Deep learning for glioblastoma segmentation using preoperative magnetic resonance imaging identifies volumetric features associated with survival.


BACKGROUND: Measurement of volumetric features is challenging in glioblastoma. We investigate whether volumetric features derived from preoperative MRI using a convolutional neural network-assisted segmentation is correlated with survival. METHODS: Preoperative MRI of 120 patients were scored using Visually Accessible Rembrandt Images (VASARI) features. We trained and tested a multilayer, multi-scale convolutional neural network on multimodal brain tumour segmentation challenge (BRATS) data, prior to testing on our dataset. The automated labels were manually edited to generate ground truth segmentations. Network performance for our data and BRATS data was compared.
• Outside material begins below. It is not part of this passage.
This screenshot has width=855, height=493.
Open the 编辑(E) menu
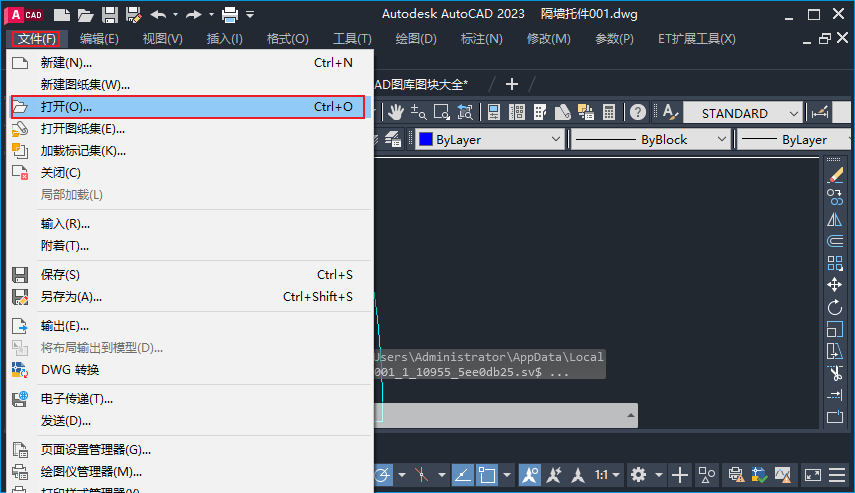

Multivariable Cox regression analysis corrected for multiple testing using the false discovery rate was performed to correlate clinical and imaging variables with overall survival. RESULTS: Median Dice coefficients in our sample were (1) whole tumour 0.94 (IQR, 0.82-0.98) compared to 0.91 (IQR, 0.83-0.94 p = 0.012), (2) FLAIR region 0.84 (IQR, 0.63-0.95) compared to 0.81 (IQR, 0.69-0.8 p = 0.170), (3) contrast-enhancing region 0.91 (IQR, 0.74-0.98) compared to 0.83 (IQR, 0.78-0.89 p = 0.003) and (4) necrosis region were 0.82 (IQR, 0.47-0.97) compared to 0.67 (IQR, 0.42-0.81 p = 0.005). Contrast-enhancing region/tumour core ratio (HR 4.73 [95% CI, 1.67-13.40], corrected p = 0.017) and necrotic core/tumour core ratio (HR 8.13 [95% CI, 2.06-32.12], corrected p = 0.011) were independently associated with overall survival. CONCLUSION: Semi-automated segmentation of glioblastoma using a convolutional neural network trained on independent data is robust when applied to routine clinical data. The segmented volumes have prognostic significance.